Activity ::
With the pictures left out, set down the line containing "The image size" and each line after it to the end of the material, exactly as written.

===== Excerpted records =====

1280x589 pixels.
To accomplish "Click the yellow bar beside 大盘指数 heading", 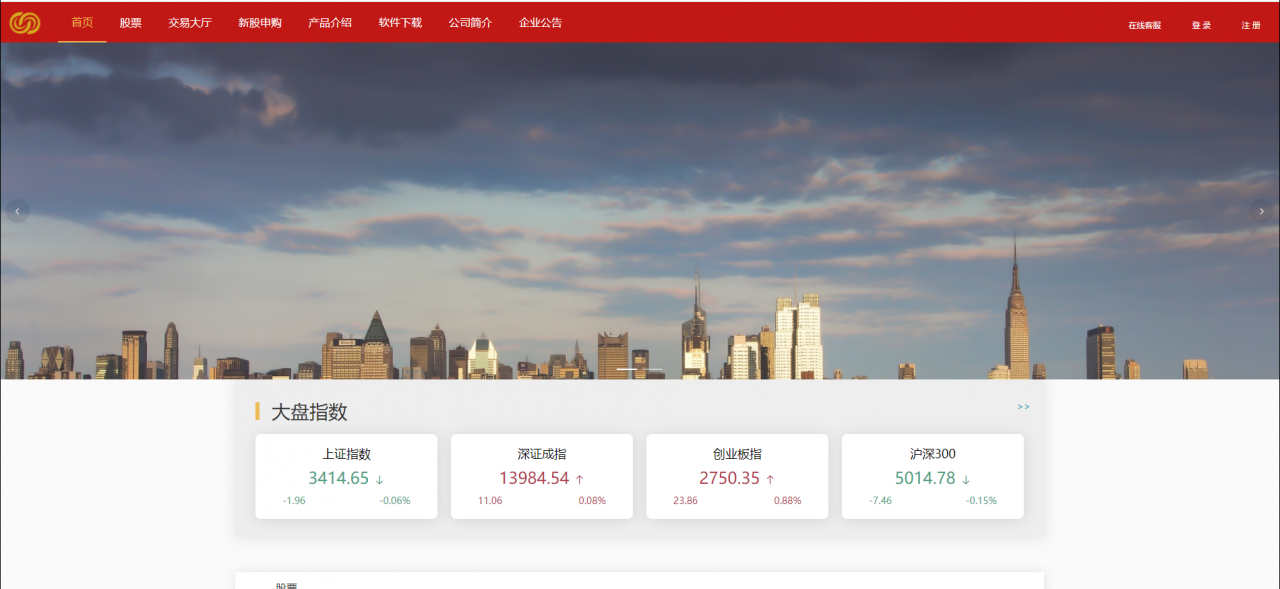I will [x=257, y=410].
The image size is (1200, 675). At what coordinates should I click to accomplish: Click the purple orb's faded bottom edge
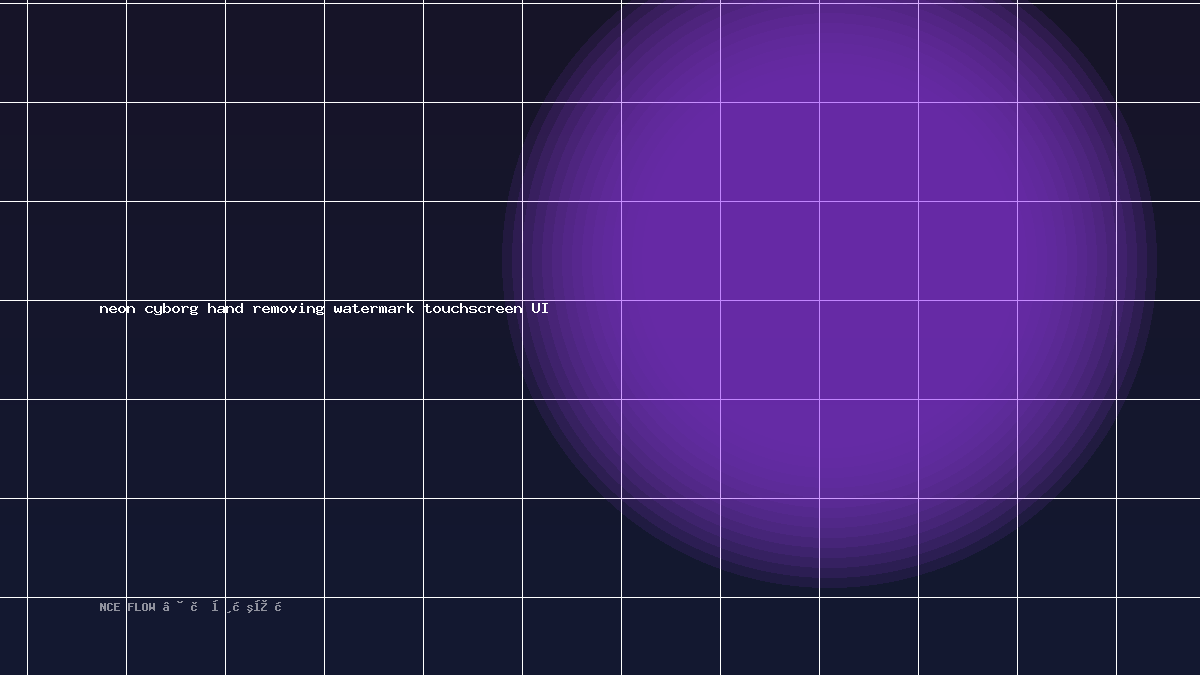829,580
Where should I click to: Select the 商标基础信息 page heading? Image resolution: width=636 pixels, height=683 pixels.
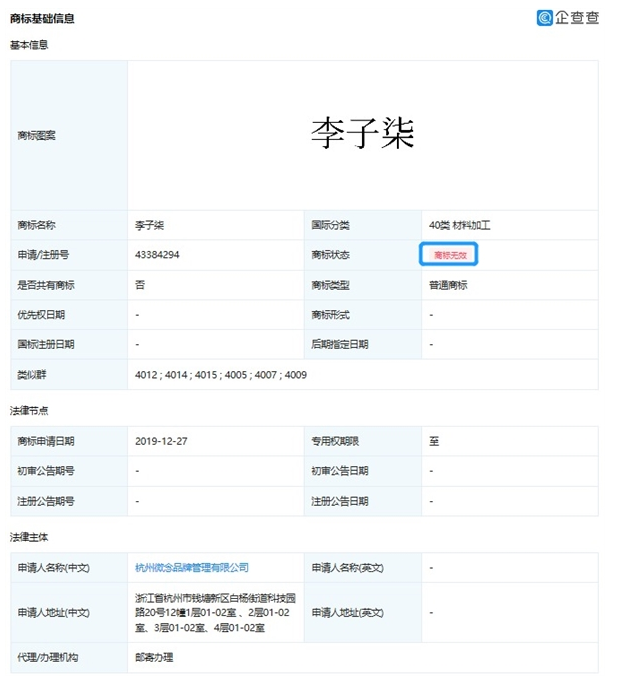(42, 18)
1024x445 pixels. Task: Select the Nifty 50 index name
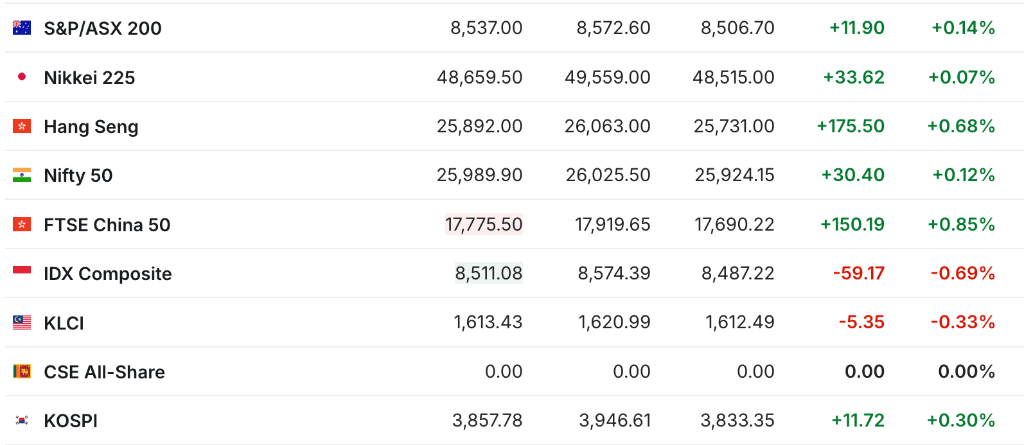click(x=78, y=175)
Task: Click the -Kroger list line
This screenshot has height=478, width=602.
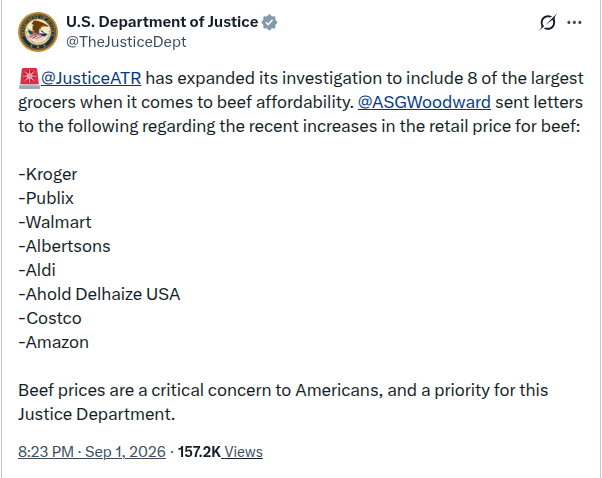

=====

The completed task ::
The image size is (1200, 675). At what coordinates should I click to accomplish: Click the purple orb's faded bottom edge
829,580
Where should I click to: Select the 商标基础信息 page heading? Image resolution: width=636 pixels, height=683 pixels.
(42, 18)
1024x445 pixels. Task: Select the Nifty 50 index name
click(x=78, y=175)
Task: Click the -Kroger list line
This screenshot has height=478, width=602.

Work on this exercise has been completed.